Le territoire des Loups : ceux qui vont mourir…

19/06/12 par  |  publié dans : Cinéma, DVDs | Tags :

Quand nous rencontrons Ottway, il n’y a plus d’espoir. Perdu dans un forage en Alaska sous des températures polaires, son boulot consiste à abattre les loups qui rôdent autour du campement. Jamais remis de la rupture avec son ex-femme, qui n’est plus qu’un feu mourant dans ses souvenirs, Ottway ne voit plus très bien ce qui le pousse à lever sa carcasse le matin. Il y a pourtant de la lumière chez lui, comme dans ce geste compatissant avec lequel il accompagne la mort des bêtes passées sous son fusil. La figure sera répétée plusieurs fois dans le film. Déjà un pied dans l’autre monde, Ottway est un psychopompe, celui qui accompagne les âmes dans l’au-delà.

Qu’un survival hollywoodien nous permette de caser le mot « psychopompe » dans Envrak devrait déjà vous en dire déjà long sur la qualité du film. Prenez un action héros improbable (Liam Nesson, 60 ans, Schindler takenisé), un honnête tâcheron hollywoodien (Smoking Ace, fendard, et L’agence tous risques, irregardable), donnez leur un bon script, faites-leur suffisamment confiance pour leur foutre la paix sur le produit fini, et vous êtes en route pour une très agréable surprise.

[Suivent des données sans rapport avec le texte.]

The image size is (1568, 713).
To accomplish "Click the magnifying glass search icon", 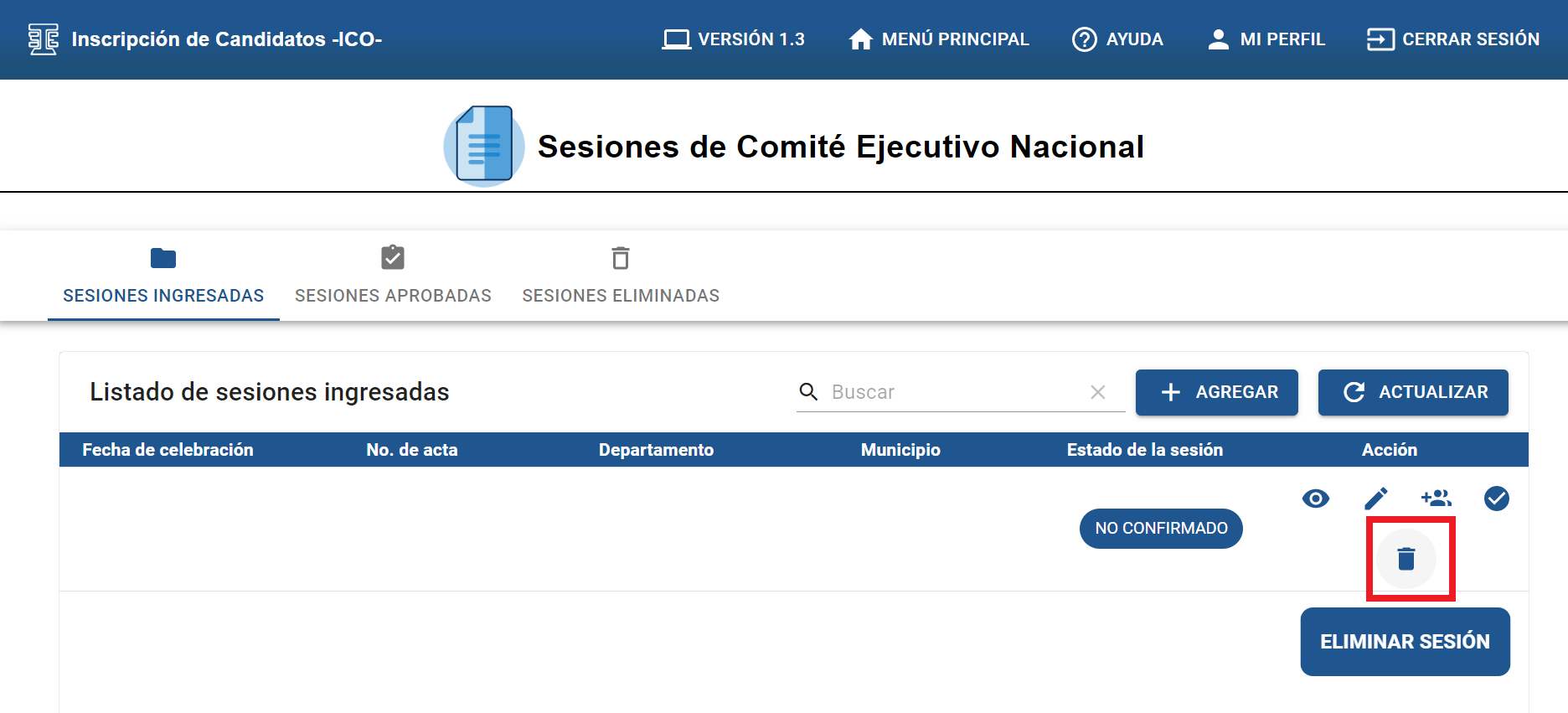I will point(808,392).
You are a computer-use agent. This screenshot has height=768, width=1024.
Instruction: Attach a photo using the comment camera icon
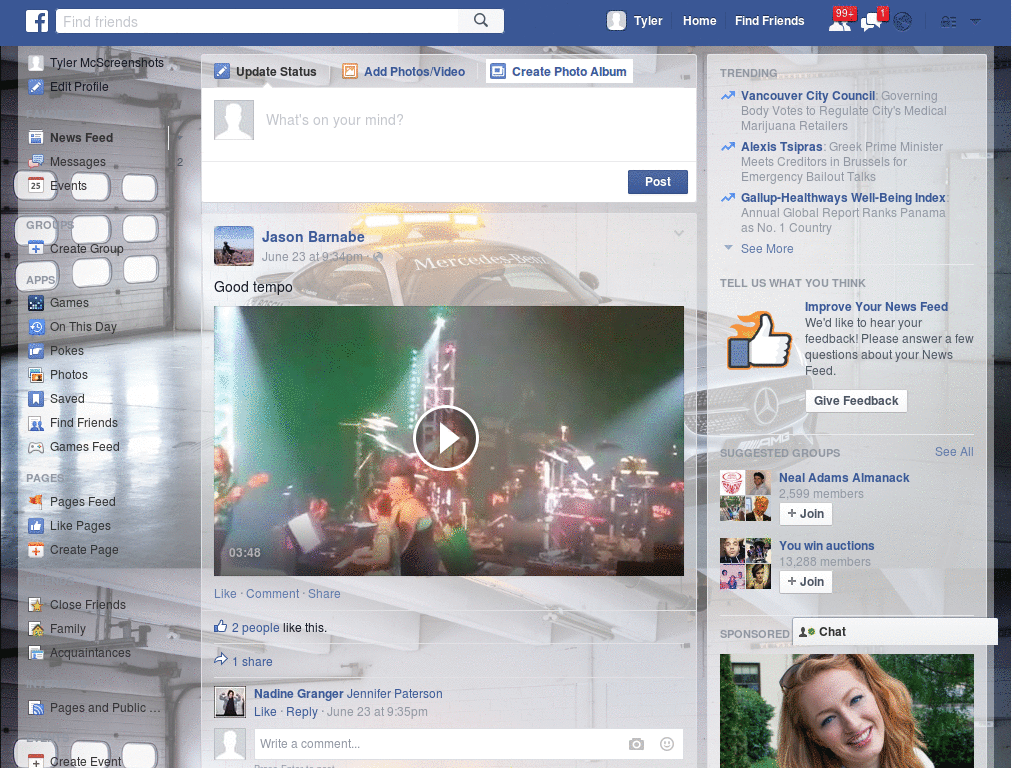(x=636, y=744)
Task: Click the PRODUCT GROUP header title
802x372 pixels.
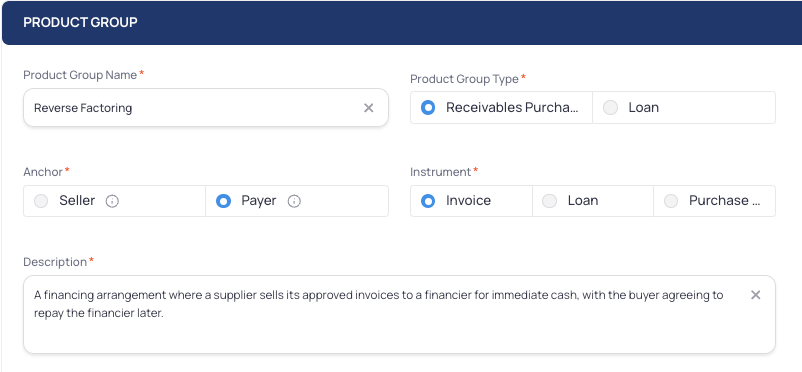Action: click(x=80, y=23)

Après un effroyable crash d’avion, Ottway s’impose comme le mieux armé pour organiser la survie de ses sept compagnons de fortune, seuls survivants en terrain hostile : blizzard, températures à faire geler un téton de sorcière… et loups. Des loups endurcis par l’isolement, des loups qui n’ont jamais vu d’homme et donc n’en ont pas peur, des loups qui peuvent croquer un grand gaillard en quelques bouchées – et ne perdent pas de temps à le faire. Ottway lui sait que leur employeur ne sera pas pressé d’envoyer une équipe de sauvetage pour une bande d’ex-taulards et de paumés. Ottway connaît les loups. Ottway est à moitié mort, il sait apprivoiser les ténèbres.

MORITURI TE SALUTANT

Le territoire des Loups est un thriller de bonne facture, avec des monstres aussi réussis que le crash d’avion initial (le plus spectaculaire qu’on ait vu depuis un bail), captés par un réalisateur qui a compris l’importance du son au cinéma : interminable concassage de tôle, terrifiants hurlements des bêtes, vent à tout casser. Généreux en sensations fortes – on a frôlé l’attaque cardiaque 2 ou 3 fois – le film est plus retenu sobre dans son traitement des hommes, se contentant d’une anecdote, ou un flashback d’un être aimé – au risque parfois d’une imagerie à 2 balles hollywoodienne. Inodores pris séparément, ces éléments finissent cependant par concocter ensemble un chouette plat de samedi soir.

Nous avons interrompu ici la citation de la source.